O governo do presidente Luiz Inácio Lula da Silva liberou neste ano R$ 7,7 bilhões em “emendas Pix”, com metade do valor (R$ 4,25 bilhões) sendo paga antes das eleições municipais, que irão ocorrer em outubro. A falta de transparência sobre o uso desses recursos dribla a legislação eleitoral e decisões do Tribunal de Contas da União (TCU).
As emendas Pix surgiram para transferir recursos federais a Estados e municípios a pedido de senadores e deputados federais. Esses repasses se dão sem destinação específica antes de qualquer projeto, dificultando a fiscalização e uso correto dos fundos.
Nesta quarta-feira, 26, o governo federal se comprometeu a repassar R$ 4,25 bilhões até 5 de julho, informa o jornal O Estado de S. Paulo. Esse valor pode aumentar, pois algumas emendas ainda não foram empenhadas. Já foram R$ 232,5 milhões a cidades em calamidade pública, como algumas no Rio Grande do Sul.
A legislação eleitoral proíbe emendas três meses antes das eleições, exceto para obras em andamento. As emendas Pix, no entanto, contornam essa regra, permitindo gastos durante a campanha, o que não ocorre com outros recursos.
Indefinição do uso das “emendas Pix”
Os parlamentares preenchem o Orçamento da União sem especificar o uso dos recursos, deixando prefeitos e governadores livres para decidir. A lei exige que 70% seja para investimentos, mas isso nem sempre ocorre, especialmente em ano eleitoral.
Em janeiro, o TCU exigiu maior transparência no processo. A Corte determinou que municípios informem para onde irá se destinar o dinheiro em uma plataforma pública em até 60 dias. O governo federal regulamentou os repasses, mas deixou de fora as recomendações do TCU e da Lei de Diretrizes Orçamentárias.
Nos bastidores do poder, autoridades afirmam que é impossível cumprir todas as exigências da lei. A plataforma para processar os documentos ainda não oferece a transparência necessária. Até agora, liberou-se o valor de R$ 21 bilhões em cinco anos.
Desigualdade na distribuição
Desde janeiro, 906 emendas foram indicadas por 523 parlamentares, cobrindo 88% do Congresso Nacional. No entanto, metade do valor concentra-se em apenas 10% dos municípios brasileiros, beneficiando 554 cidades.
As emendas Pix cresceram depois de o Supremo Tribunal Federal declarar o orçamento secreto inconstitucional. Dos mais de 900 repasses, apenas cinco contêm alguma informação sobre o uso do dinheiro, que não é acessível publicamente.
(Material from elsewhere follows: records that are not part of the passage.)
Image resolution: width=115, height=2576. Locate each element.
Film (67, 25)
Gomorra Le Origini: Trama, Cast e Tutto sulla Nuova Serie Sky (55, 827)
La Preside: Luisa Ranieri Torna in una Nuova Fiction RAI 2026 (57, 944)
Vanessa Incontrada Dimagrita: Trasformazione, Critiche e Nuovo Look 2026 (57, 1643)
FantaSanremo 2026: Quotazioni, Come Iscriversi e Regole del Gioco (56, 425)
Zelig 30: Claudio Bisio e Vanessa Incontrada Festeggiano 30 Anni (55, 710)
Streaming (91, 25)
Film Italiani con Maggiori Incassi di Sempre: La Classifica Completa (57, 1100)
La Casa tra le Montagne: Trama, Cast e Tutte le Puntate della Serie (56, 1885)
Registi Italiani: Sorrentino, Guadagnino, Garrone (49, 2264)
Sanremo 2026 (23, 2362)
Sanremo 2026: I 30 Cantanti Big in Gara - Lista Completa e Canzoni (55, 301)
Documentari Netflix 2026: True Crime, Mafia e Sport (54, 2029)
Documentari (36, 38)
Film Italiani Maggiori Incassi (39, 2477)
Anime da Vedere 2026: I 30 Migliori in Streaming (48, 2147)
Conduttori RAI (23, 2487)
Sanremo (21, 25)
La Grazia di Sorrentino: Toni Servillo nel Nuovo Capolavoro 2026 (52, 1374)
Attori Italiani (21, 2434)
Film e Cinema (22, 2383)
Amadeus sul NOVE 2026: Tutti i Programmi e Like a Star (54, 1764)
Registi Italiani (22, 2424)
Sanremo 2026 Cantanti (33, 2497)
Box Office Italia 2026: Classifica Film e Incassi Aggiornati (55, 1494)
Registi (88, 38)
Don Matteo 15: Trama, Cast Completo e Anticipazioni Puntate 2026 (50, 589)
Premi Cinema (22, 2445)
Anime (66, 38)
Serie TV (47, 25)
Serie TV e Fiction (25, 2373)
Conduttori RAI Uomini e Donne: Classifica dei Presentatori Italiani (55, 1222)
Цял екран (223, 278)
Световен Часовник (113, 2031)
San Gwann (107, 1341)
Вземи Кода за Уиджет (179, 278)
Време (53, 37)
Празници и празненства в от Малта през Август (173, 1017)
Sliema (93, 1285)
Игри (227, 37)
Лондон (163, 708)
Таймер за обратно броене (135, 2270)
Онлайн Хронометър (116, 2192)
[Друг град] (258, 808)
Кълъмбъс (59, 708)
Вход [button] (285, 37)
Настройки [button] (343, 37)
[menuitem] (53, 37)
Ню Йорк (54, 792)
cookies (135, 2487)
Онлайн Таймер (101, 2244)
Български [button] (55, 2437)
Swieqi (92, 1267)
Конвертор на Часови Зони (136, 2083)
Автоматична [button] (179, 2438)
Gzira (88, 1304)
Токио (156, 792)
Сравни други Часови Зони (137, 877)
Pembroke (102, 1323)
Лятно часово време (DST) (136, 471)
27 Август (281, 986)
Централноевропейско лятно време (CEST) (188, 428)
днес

Os recursos foram usados para financiar shows sertanejos, compras caras de asfalto e até brinquedos em cidades com grandes repasses. A falta de exigência de aplicação em investimentos públicos facilita esse uso irregular.
“As emendas Pix são piores que o orçamento secreto”, afirma a diretora-executiva da organização não governamental Transparência Brasil, Juliana Sakai. “Vamos ver uma série de orçamentos direcionados para alguns municípios para usarem como bem quiserem justamente em um momento de eleição, o que torna ainda mais grave a falta de transparência e piora a qualidade do gasto público.”
Preenchimento genérico
Neste ano, os parlamentares precisaram indicar áreas de uso dos recursos na plataforma do governo, como urbanismo, saúde e educação, mas não há obrigação de seguirem essa indicação. A informação é genérica e não especifica obras ou projetos.
“Nos últimos anos, no Brasil, as emendas tomaram uma dimensão desproporcional”, avalia a secretária do Planejamento, Virgínia de Ângelis. Ela quer vincular as emendas ao Plano Plurianual, mas a emenda Pix escapa dessa vinculação. “E, por vezes, até com mecanismos que inviabilizam a transparência e a prestação de contas, como no caso das chamadas emendas Pix.”